Nous intervenons auprès de vous moralement mandatés pour les 1 500 signataires de l’appel pour l’honneur de Tulle, d’Oradour-sur-Glane et de la France que nous vous avons adressé le 5 juin. C’est unanimement qu’il a été signé par les personnes sollicitées : résistants, déportés, familles des martyrs, enseignants, élus et citoyens.
Nous vous demandons simplement:
Ne cautionnez pas l’incautionnable ! Retirez ce projet de loi indigne de la France des Lumières !
Respectueusement
_ Pierre Pranchère, résistant dès mai 1943 (15 ans) à l’A.S. puis aux F.T.P., croix du CVR et croix 1939-1945. Titre de reconnaissance de la nation. Responsable dans des associations de Résistance et de travail de mémoire. Ancien Député de la Corrèze et au Parlement Européen. Ancien vice-président du Conseil Régional du Limousin et conseiller général de la Corrèze. Co-fondateur du Collectif Maquis de Corrèze.
_ Annie Valade, professeur honoraire, famille de résistants, père mort en déportation, parente de quatre suppliciés par pendaison le 9 juin 1944 à Tulle.
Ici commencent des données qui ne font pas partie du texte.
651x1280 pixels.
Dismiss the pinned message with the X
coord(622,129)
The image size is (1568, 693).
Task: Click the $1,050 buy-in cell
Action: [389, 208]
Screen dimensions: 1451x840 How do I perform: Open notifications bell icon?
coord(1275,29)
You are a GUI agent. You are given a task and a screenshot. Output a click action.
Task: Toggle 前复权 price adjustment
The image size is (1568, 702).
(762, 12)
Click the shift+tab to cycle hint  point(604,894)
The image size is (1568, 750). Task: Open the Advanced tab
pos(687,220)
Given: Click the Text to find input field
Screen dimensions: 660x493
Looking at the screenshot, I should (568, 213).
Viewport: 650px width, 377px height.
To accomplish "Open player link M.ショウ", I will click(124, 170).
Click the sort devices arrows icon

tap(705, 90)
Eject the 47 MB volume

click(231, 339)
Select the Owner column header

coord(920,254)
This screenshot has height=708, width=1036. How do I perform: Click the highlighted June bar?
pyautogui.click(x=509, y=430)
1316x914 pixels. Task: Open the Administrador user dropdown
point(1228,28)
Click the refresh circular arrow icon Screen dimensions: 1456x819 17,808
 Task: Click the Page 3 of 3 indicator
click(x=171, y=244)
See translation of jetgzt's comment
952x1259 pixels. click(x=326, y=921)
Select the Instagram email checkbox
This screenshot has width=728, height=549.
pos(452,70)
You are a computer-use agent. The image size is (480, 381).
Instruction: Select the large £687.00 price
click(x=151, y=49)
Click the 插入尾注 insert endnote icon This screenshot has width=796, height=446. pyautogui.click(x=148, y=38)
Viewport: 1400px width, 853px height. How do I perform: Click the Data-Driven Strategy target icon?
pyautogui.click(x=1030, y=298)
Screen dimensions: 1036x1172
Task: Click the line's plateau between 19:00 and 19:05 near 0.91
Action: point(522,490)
_ Jean-Pierre Combe. Ingénieur polytechnicien, chef d’escadron honoraire. Président délégué du Collectif Maquis de Corrèze.
_ Bernard Vitalis. Fils de Pierre-Louis Vitalis, supplicié par pendaison le 9 juin 1944 à Tulle.
_ Albert Uminski. Résistant A.S., Armée Delattre de Tassigny, Rhin-et-Danube, Président co-fondateur du Mémorial corrézien de la Résistance et de la Déportation.
_ Lucienne Georges. Résistante F.T.P., attachée à l’état-major de Rol-Tanguy, croix du CVR, conseillère municipale de Savigny-sur-Orge.
_ René Fossard. Maquisard des Monédières, dit Grand-Sec. Commandant du bataillon F.T.P., co-fondateur du Collectif Maquis de Corrèze.
_ Jeannette Fossard. Famille de résistants, co-fondatrice du Collectif Maquis de Corrèze.
_ François et Kévin Weil, fils et petit-fils de résistant, petit-cousin et arrière-petit-cousin d’un supplicié par pendaison du 9 juin 1944 à Tulle.
_ Michel Prévôt, Colonel.
_ Guy Lacorre. Médecin-chef, colonel, résistant « Cahiers du témoignage chrétien » en octobre 1943, A.S. en 1944, chevalier de l’ordre du mérite, médaille de la Résistance.
Jacques Chastagnol. Maire adjoint de Gourdon-Murat, famille d’internés de Châteaubriant.
_ Jean Maison. Résistant F.T.P., A.N.A.C.R. Plateau des Etangs, maire honoraire de Clergoux.
_ Michel Trésallet. Fils de résistant-déporté du 10 juin 1944 à Tulle.
_ Georges Bordes. Résistant F.T.P. (1943-1944), croix du CVR.
_ Marcel Boulègue. Résistant F.T.P. au détachement Réchossière, croix du CVR.
_ Christiane Combe. Fille de capitaine F.T.P., Ancien maire de Saint-Martin-la-Méanne.
_ Jean-Claude Bezeau. Fils de résistant F.T.P., ancien combattant.
_ Marius Raze. Professeur honoraire, famille de résistants, A.N.A.C.R. Tulle.
_ La présidence collective du Collectif des auteurs et des amis du livre Maquis de Corrèze, ainsi que tous les membres du collectif.